AB 32 sets an economy-wide limit on global warming pollution, so reductions will be needed from every major sector of the state’s economy. Offsets do not provide additional reductions towards the 2020 limit, but rather provide emission reductions in a sector outside the cap and trade program instead of emission reductions in a capped sector. Therefore, CARB should use regulatory programs and other policies to achieve emission reductions in sectors outside the scope of the cap and trade program, so that they can contribute to meeting the statewide 2020 limit, and the further reductions necessary to meet the state’s 2050 reduction goal. A necessary precondition to including offsets in a cap-and-trade program is a tight cap; if offsets are allowed, they should be subject to at least the following conditions:

                         

                        Represent a limited portion of covered entities’ compliance obligation, to ensure that offsets are a limited fraction of the reductions the overall program would achieve;

                         

                        Discounted where appropriate to compensate for loss of local or in-state environmental benefits and for the uncertainty of the emission reductions;

 

                        Limited to specific project types that have stringent protocols to ensure the emission reductions are real, quantifiable, additional (beyond business as usual), permanent, subject to independent third-party verification and enforceable by CARB; and

                         

                        Priority should be given to projects that will provide environmental co-benefits to California, especially in communities suffering from excessive levels of pollution. AB 32 requires CARB to ensure that its implementation rules “complement, and do not interfere with, efforts to achieve and maintain federal and state ambient air quality standards and to reduce toxic air contaminant emissions.”

 

Offsets from sinks, such as afforestation, reforestation and avoided deforestation, as well as other changes to land use, should not be allowed on a project basis.  Accumulating research indicates that additionality and performance risk are very difficult to measure, even to the extent of separating the effects of climate change itself from human activities such as forest management.
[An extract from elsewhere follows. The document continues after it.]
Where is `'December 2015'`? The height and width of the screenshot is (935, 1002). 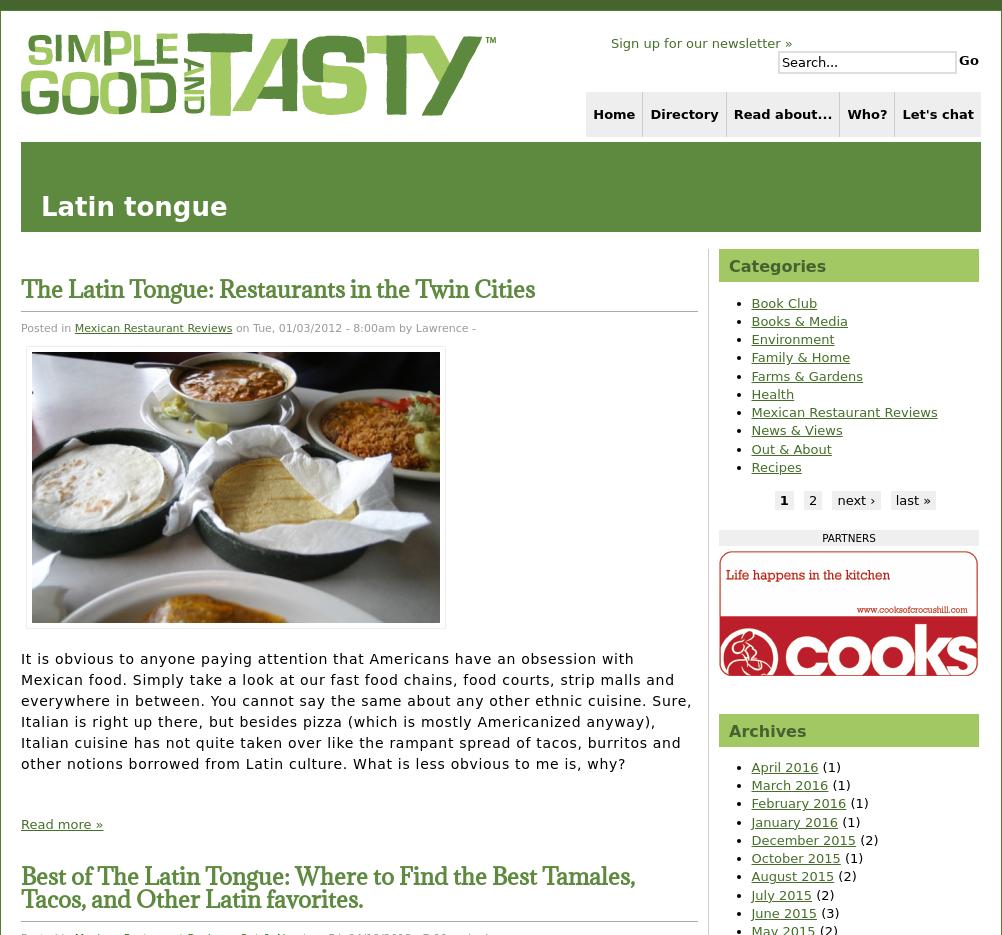 'December 2015' is located at coordinates (802, 839). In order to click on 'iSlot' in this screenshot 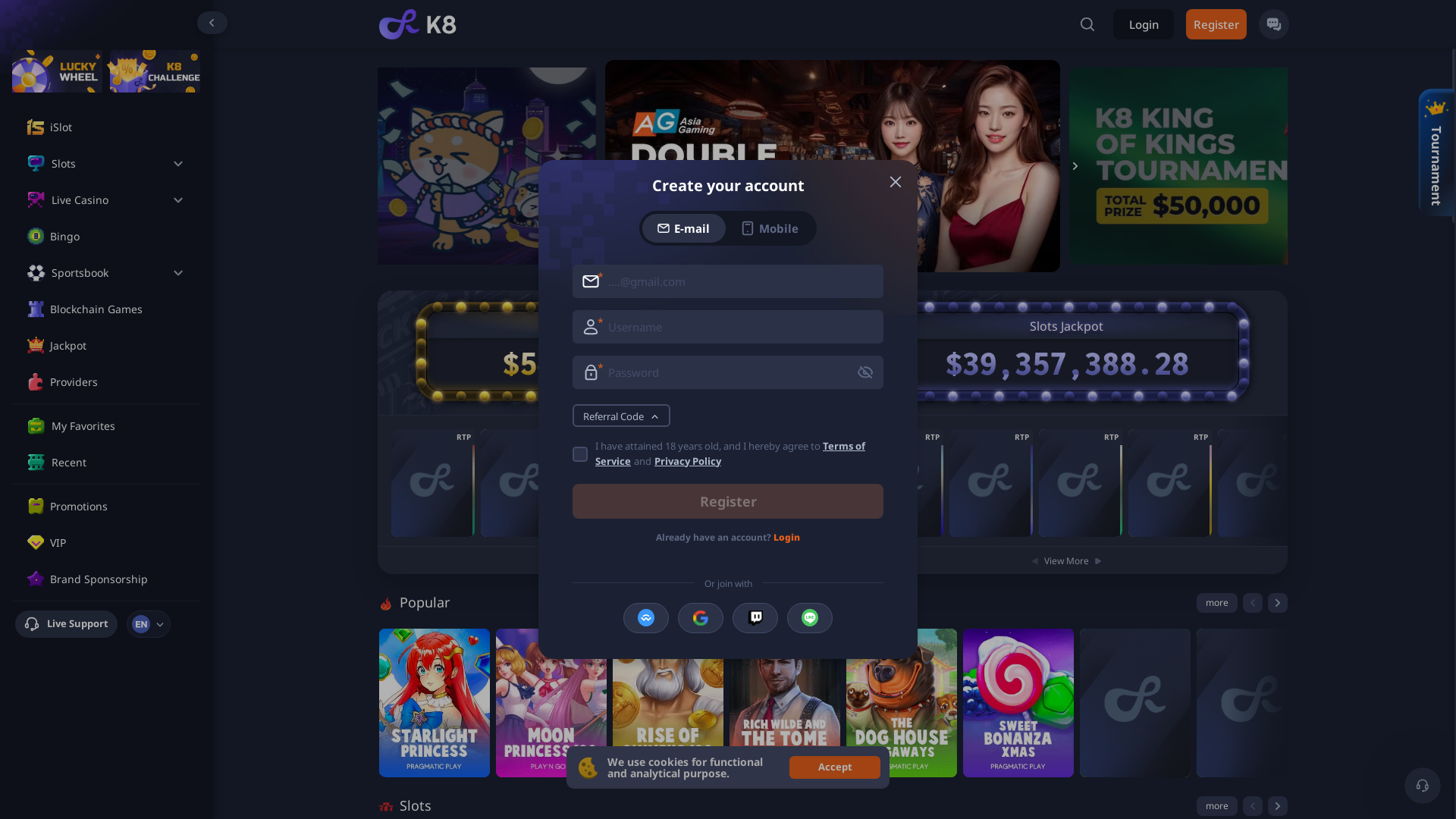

For the time being, the risks of underperformance and effective leakage in sinks-based offsets outweigh the robustness of possible benefits.  While government and private support of improved soil carbon content and reforesting are highly desirable, it is impossible to retain the integrity and effectiveness of a program to reduce domestic Co2 emissions if it is combined with an offset mechanism for efforts to preserve and enhance carbon sinks. We need both 80% reductions in domestic CO2 emissions and strong programs to enhance carbon sinks; we should not “trade” them off against each other. The ability of forests to store carbon should not become a justification for maintaining higher emissions of air pollution.